Wedren’s Magic Wand
Craig Wedren isn’t just a band singer with a solo career. Yes, the Shudder to Think frontman released his first solo album, on Conor Oberst’s label in 2005. And yes, Shudder to Think weren’t your typical band anyway: they moved from major label albums to film soundtracks (including the glam-rock spectacle Velvet Goldmine) before they broke up. Wedren has still managed to transcend the “lead-singer-turned-soloist” category, however, carving out his own unique place in the entertainment industry. He led the indie-rock group Baby, composed scores for everything from School of Rock to Hung, organized a music event for Barack Obama, and can now call himself a digital pioneer. His second solo album, WAND, has an interactive 360-degree film accompaniment. Besides being groundbreaking technology, the surreal project (directed by Tim Nackashi) is a perfect complement to his second solo effort.
Wedren’s composing work has found its way into WAND‘s sixteen tracks. While the film was structured around the songs instead of the other way around, there is a definite cinematic quality to the album. Like a film score, WAND doesn’t feel constrained by pop structures. Though the album isn’t without its hooks, it often seems content to meander or venture into new aesthetic territory. “Bloodwarmer” feels inconclusive, fading into following track “Lady Ghost” like they’re parts of a rock opera.
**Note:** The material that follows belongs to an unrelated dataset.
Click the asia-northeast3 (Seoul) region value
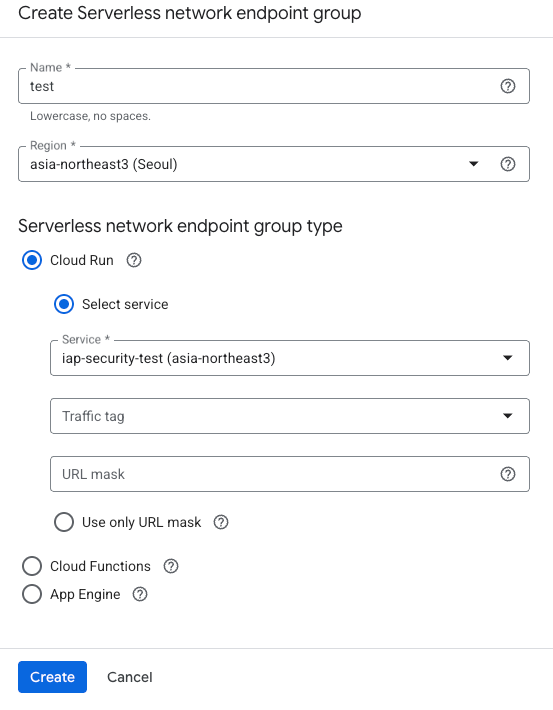Screen dimensions: 553x710 click(x=104, y=164)
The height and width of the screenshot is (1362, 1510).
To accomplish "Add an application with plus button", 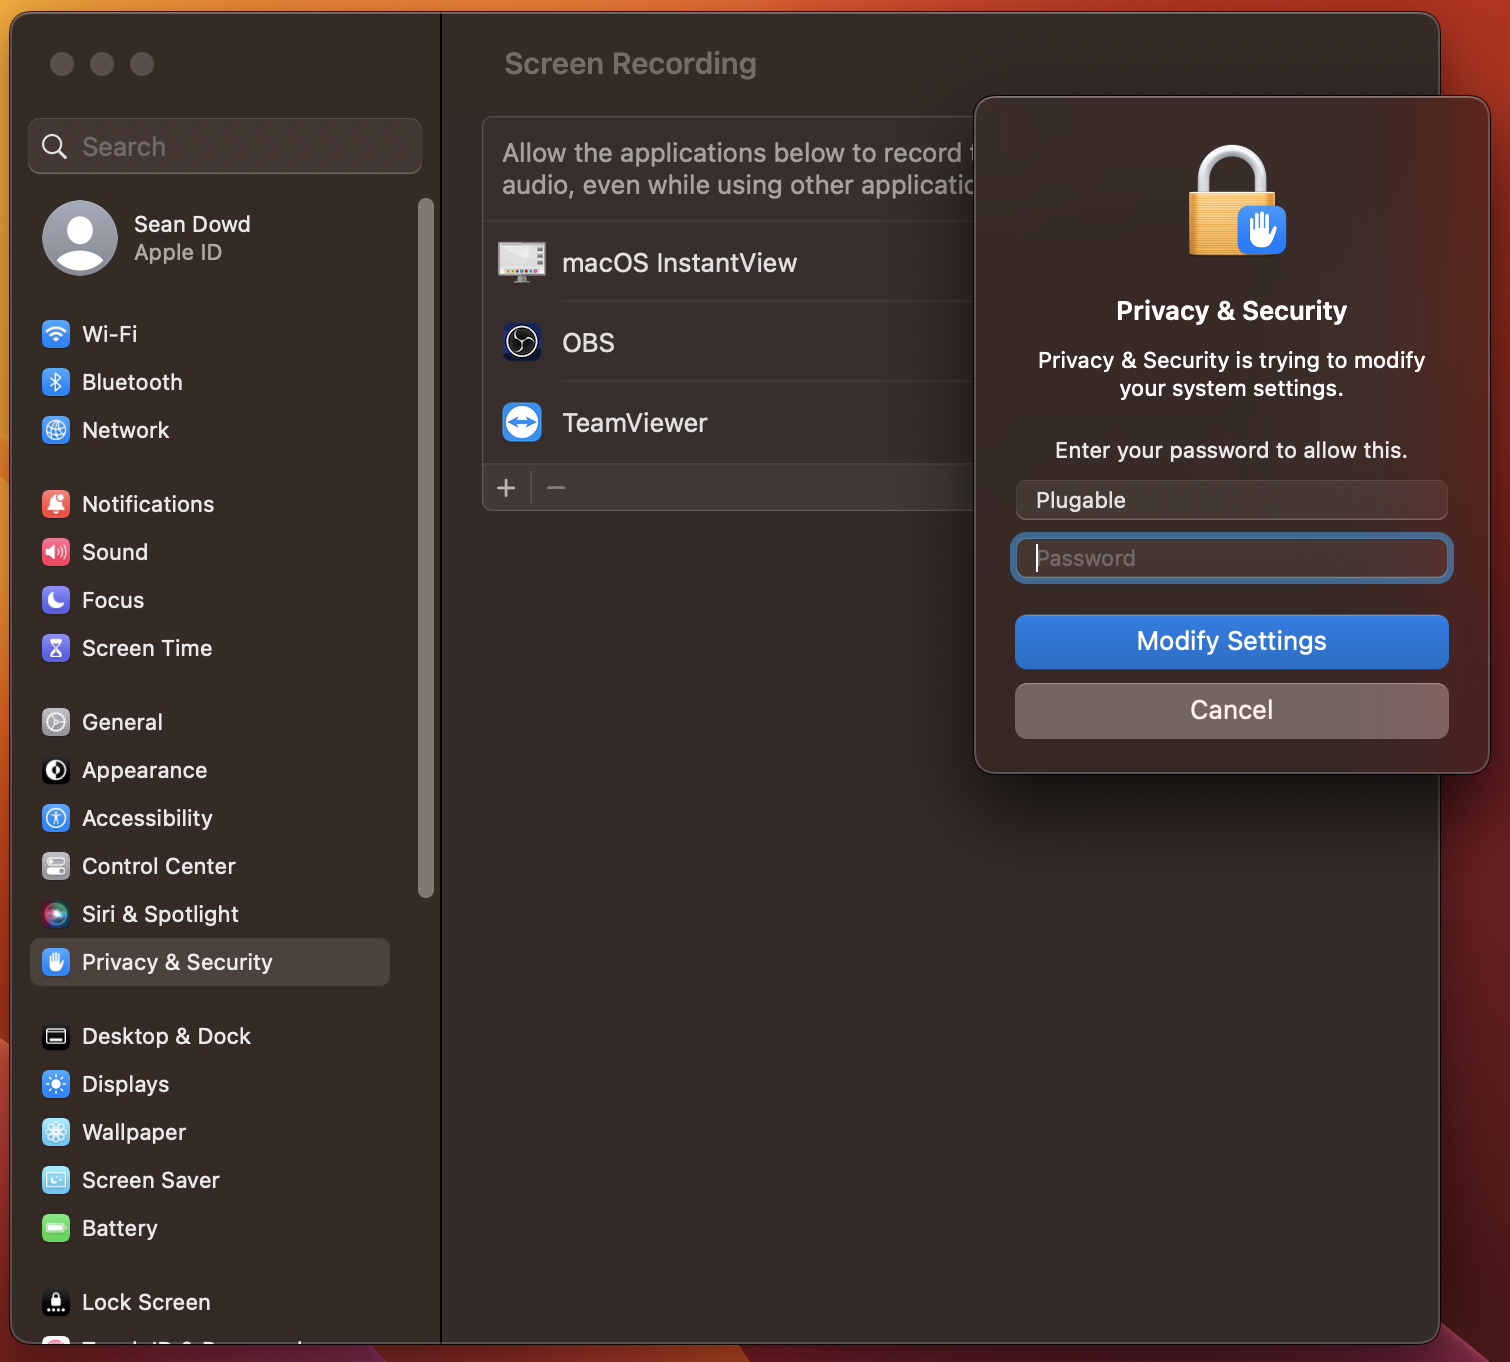I will (x=506, y=487).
“Uh Oh Oh No” is reminiscent of the xx, while other tracks (“Rectory Girl”, “I Know”) lean toward punk and its derivatives. Still others employ lush, layered instrumentals and Wedren’s ethereal falsetto (“Are We”, “Heaven Sent”). WAND feels cohesive in its lack of cohesion; Wedren has created a palette of sounds that he mixes at will, with remarkably diverse results.
WAND is as multifaceted and experimental as Craig Wedren’s own career – full of different stylistic strains. It makes sense that this work would have a groundbreaking film component. Like WAND and its dynamic creator, Nackashi’s piece also transcends boundaries.